Dataset entries
........

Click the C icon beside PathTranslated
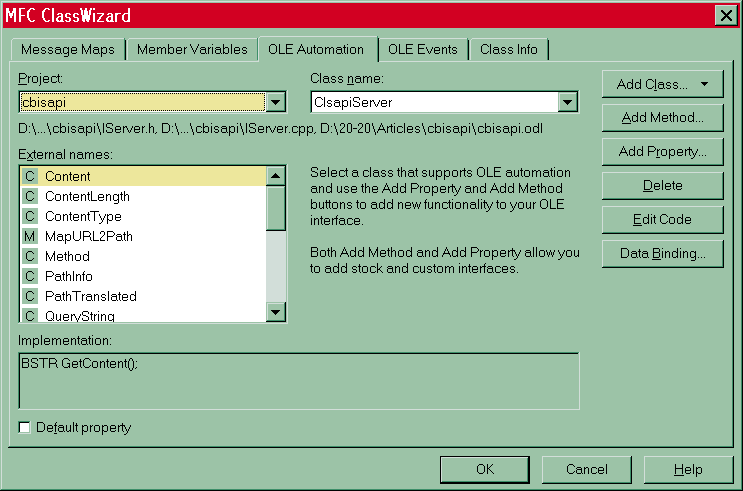[30, 297]
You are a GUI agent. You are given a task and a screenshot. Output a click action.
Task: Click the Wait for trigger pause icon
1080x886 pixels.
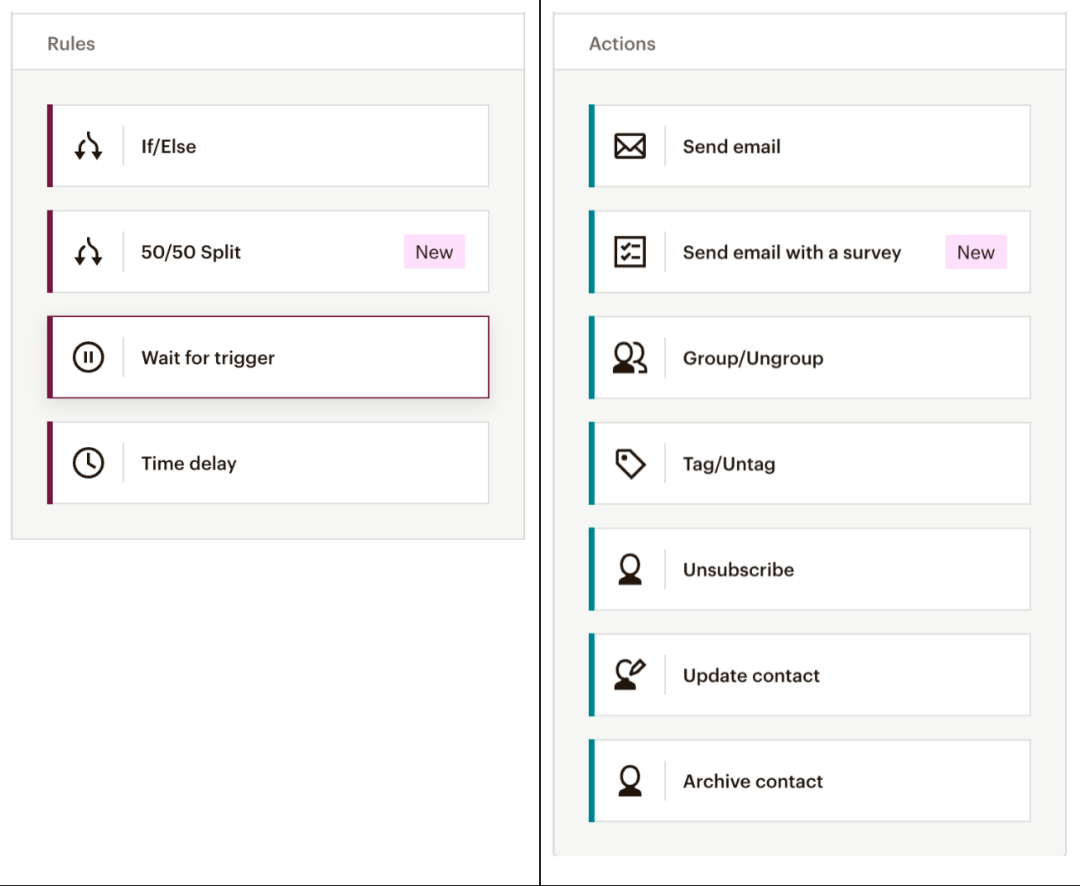point(88,358)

........

**Exercise instructions:** Reproduce each entry exactly as written, but leave out the images.

**Task solution:**
Click the C icon beside PathTranslated
[30, 297]
You are a GUI agent. You are given a task and a screenshot. Output a click action.
Task: Click the Wait for trigger pause icon
1080x886 pixels.
point(88,358)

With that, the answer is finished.